The project, developed with Heidelberg Materials, will use MHI’s Advanced KM CDR Process™ technology to capture about 800,000 tonnes of CO₂ per year from cement production. The captured CO₂ will be transported via pipeline for permanent storage in depleted gas fields under Liverpool Bay as part of the HyNet North West cluster.
The move follows Heidelberg Materials’ final investment decision in September 2025, made in collaboration with the UK Government under Track-1 of its CCUS cluster program. The facility is expected to be operational in 2029.
Under the agreement, MHI and its regional arm MHI-EMEA will provide the engineering and procurement for CO₂ capture and compression equipment. Worley will handle engineering, procurement, and construction management (EPCM) for the balance of plant.
“We are proud to support Heidelberg Materials in realizing the UK's first full-scale carbon capture facility in the cement sector,” said Tatsuto Nagayasu, Senior Vice President of Green Transformation Solutions at MHI. “This project will play a leading role in decarbonizing one of the most challenging industrial sectors.”

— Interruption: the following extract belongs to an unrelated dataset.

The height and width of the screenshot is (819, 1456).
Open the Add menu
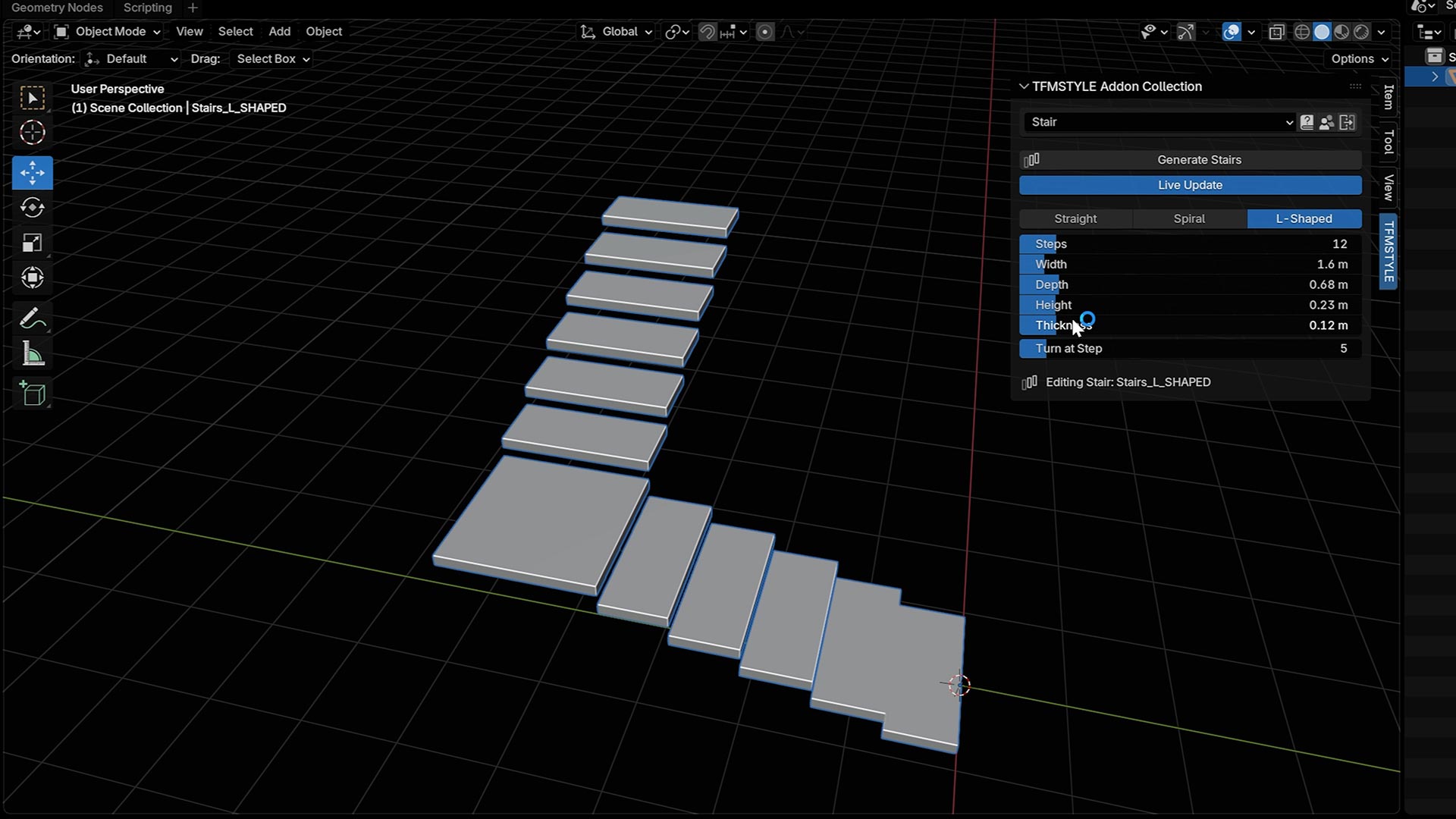(x=279, y=32)
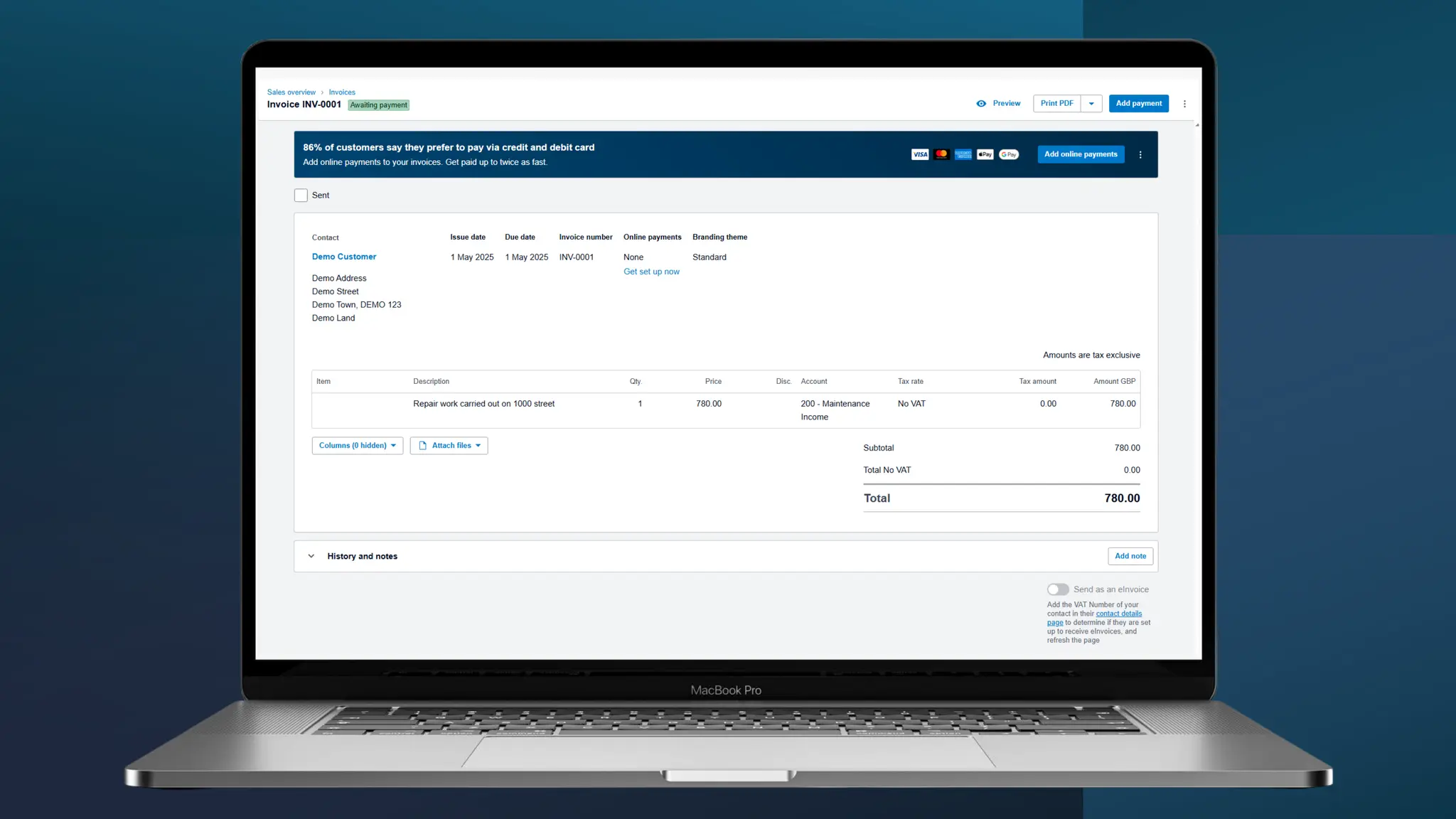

Heidelberg Materials UK CEO Simon Willis called it “the next major milestone” in developing the UK’s first carbon capture facility at a cement works, while Worley CEO Chris Ashton described it as “a landmark for industrial decarbonization in the UK and Europe.”
The CCS project is expected to create around 50 permanent jobs and support up to 500 during construction, while securing 200 existing positions at the site. Once completed, the facility will produce Heidelberg’s evoZero near-zero-carbon cement, setting a precedent for large-scale carbon management infrastructure across the UK.